- What needs to be done -
With pictures left out, set down exactly the lines from the line containing "This screenshot has height=576, width=1440." through the last line of the data.

[Records to use Boundary: Start]

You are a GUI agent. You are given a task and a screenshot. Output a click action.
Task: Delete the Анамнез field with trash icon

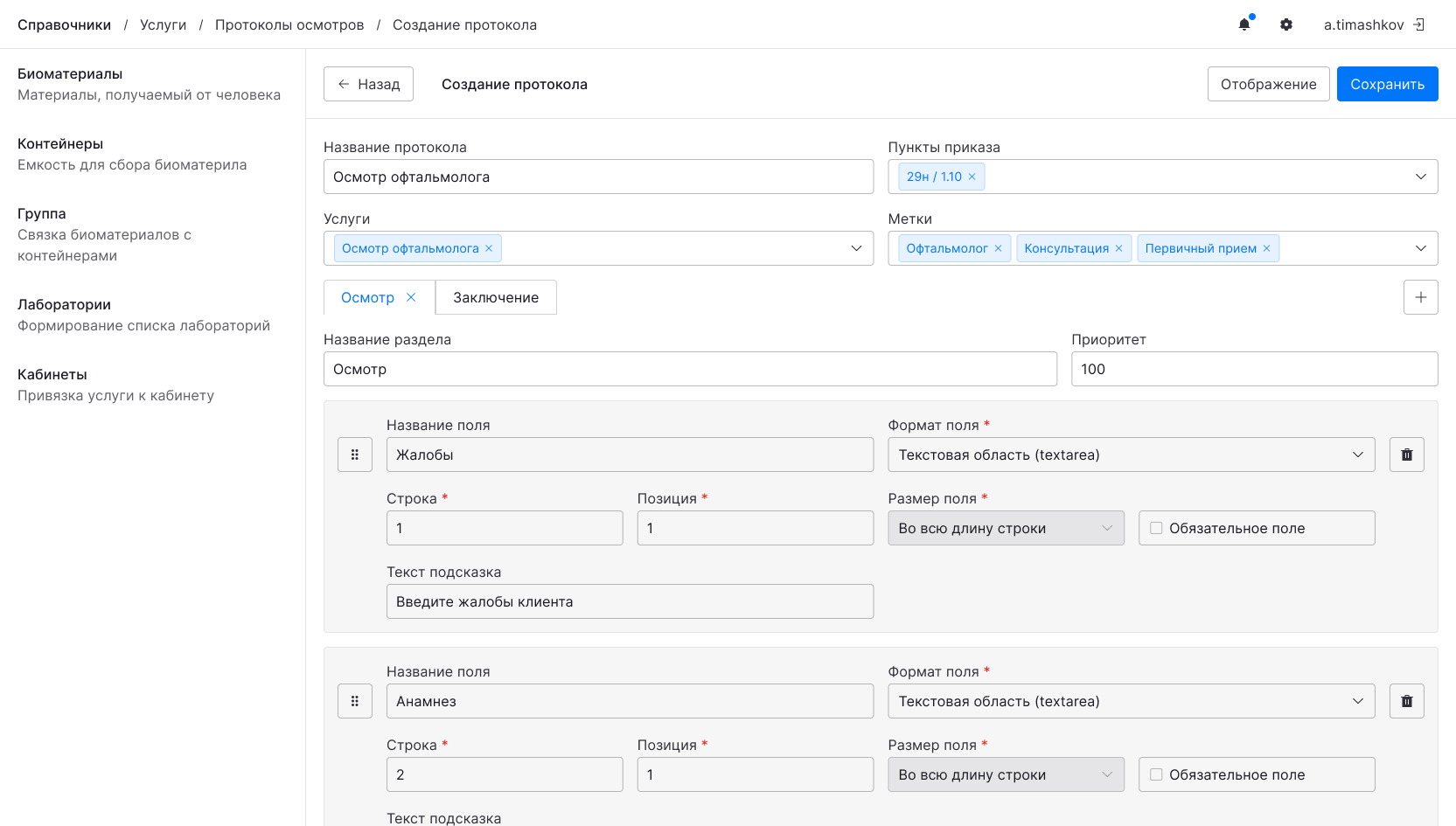[x=1406, y=701]
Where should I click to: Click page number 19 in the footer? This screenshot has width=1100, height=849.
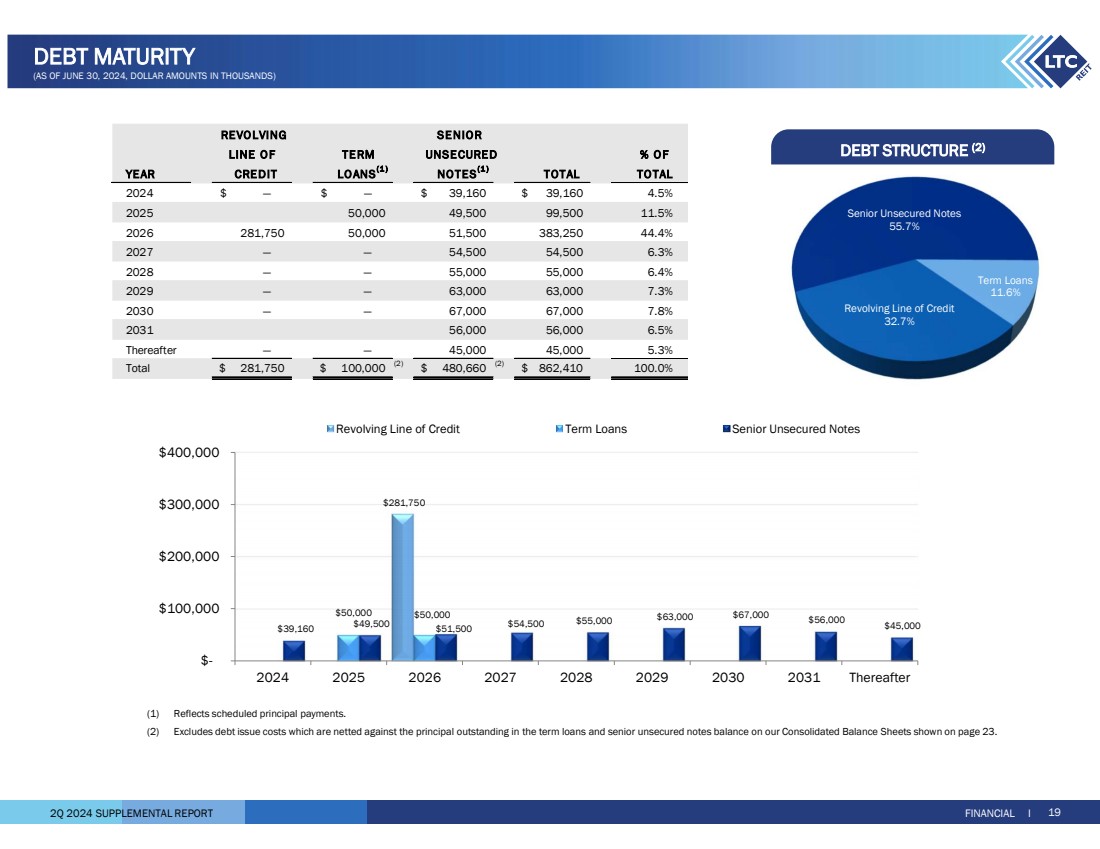[x=1054, y=813]
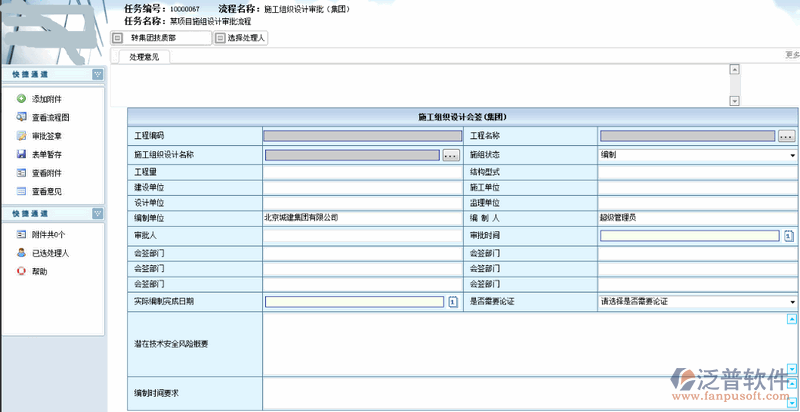This screenshot has width=800, height=412.
Task: Collapse the first 快捷通道 panel
Action: click(97, 74)
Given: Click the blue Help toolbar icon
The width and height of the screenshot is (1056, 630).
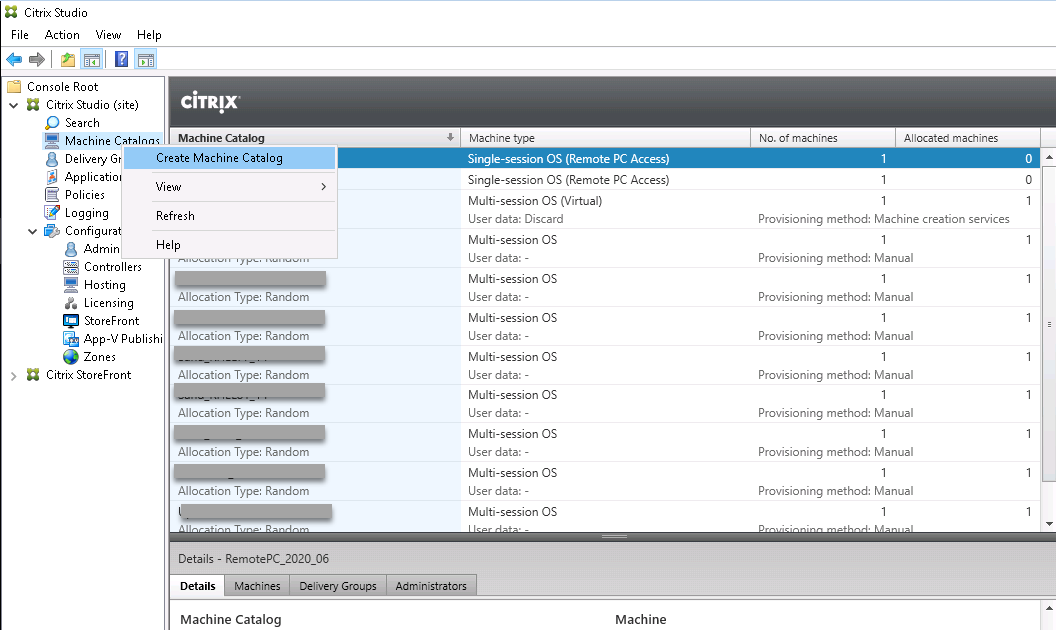Looking at the screenshot, I should tap(121, 59).
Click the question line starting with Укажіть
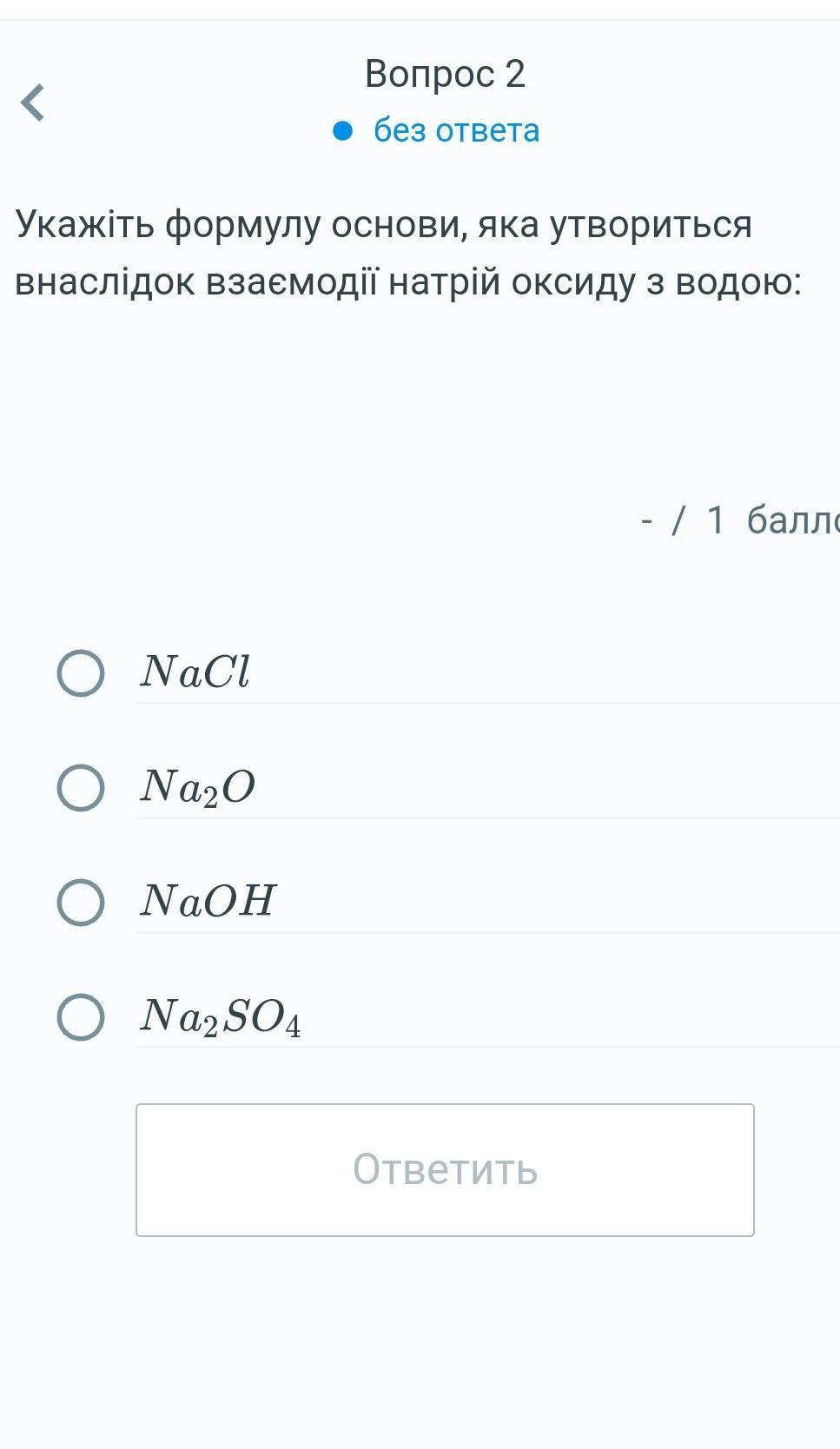Viewport: 840px width, 1449px height. click(383, 224)
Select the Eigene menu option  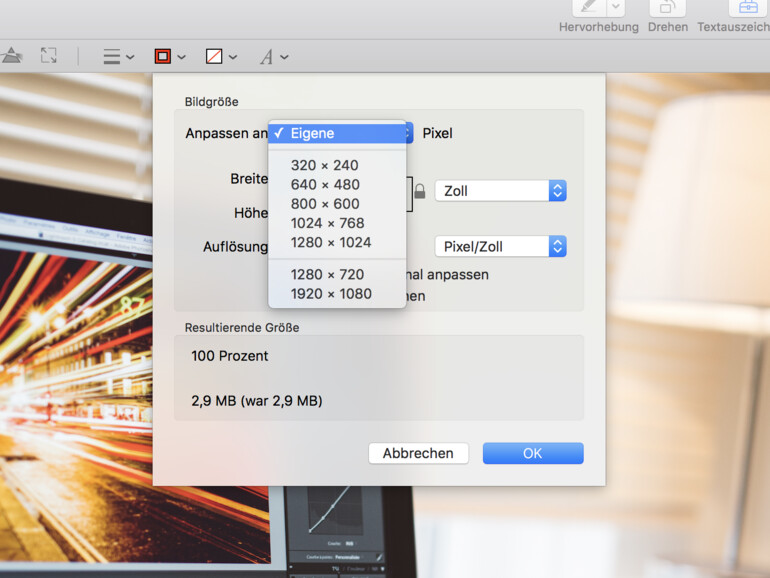pos(338,133)
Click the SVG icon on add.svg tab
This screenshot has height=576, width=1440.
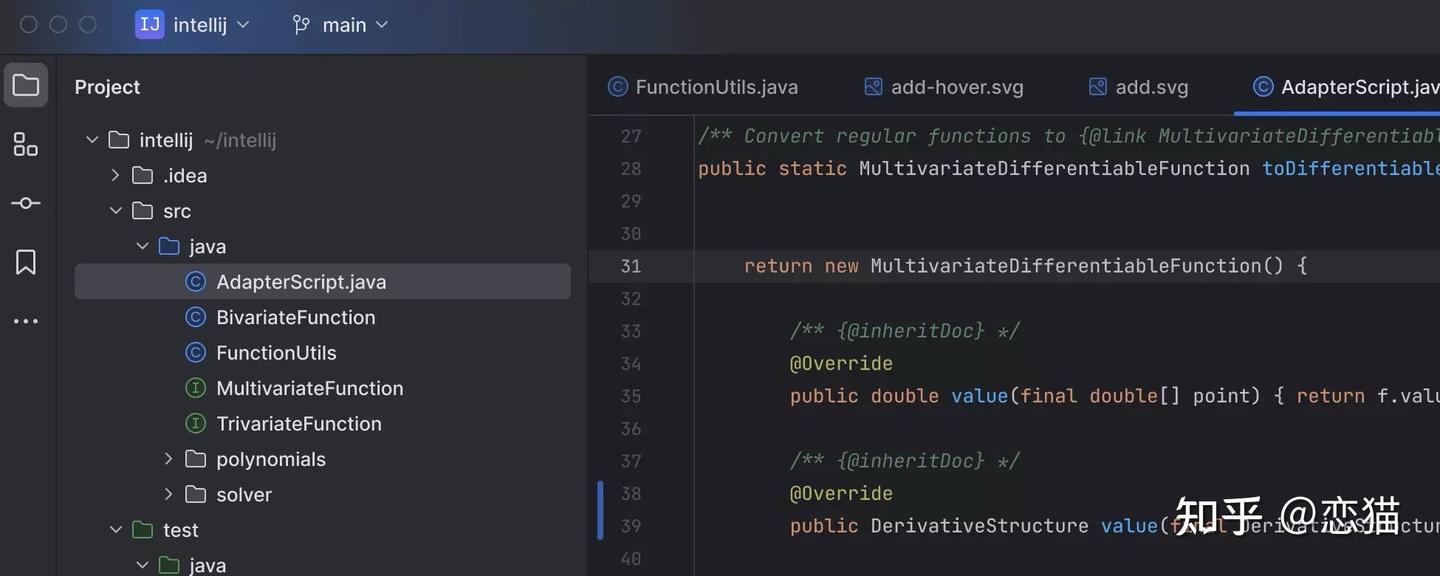click(1097, 87)
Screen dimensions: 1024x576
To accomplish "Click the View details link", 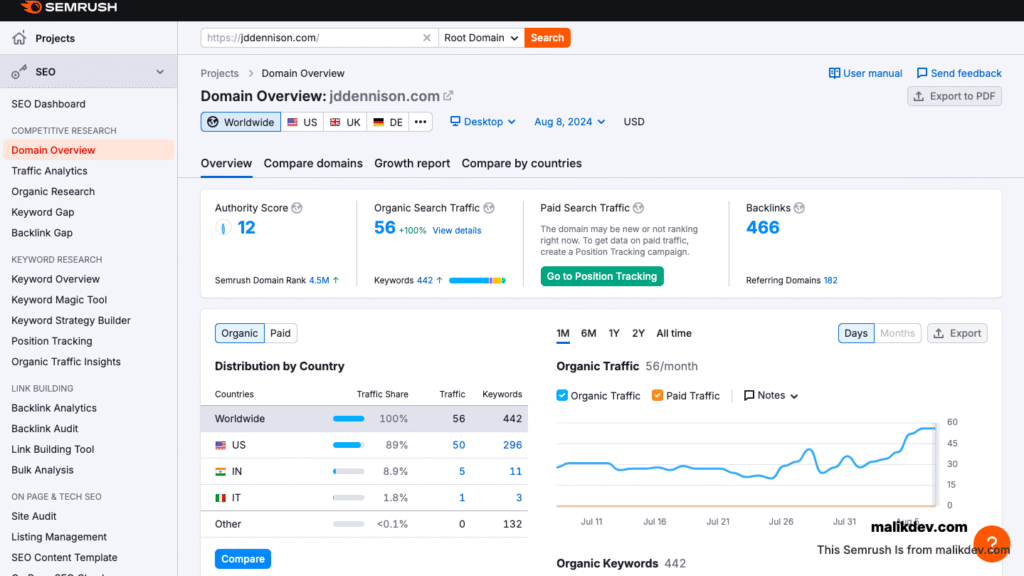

[Records to use Boundary: End]

- Written response -
This screenshot has height=576, width=1440.
click(1097, 87)
Screen dimensions: 1024x576
To accomplish "Click the View details link", 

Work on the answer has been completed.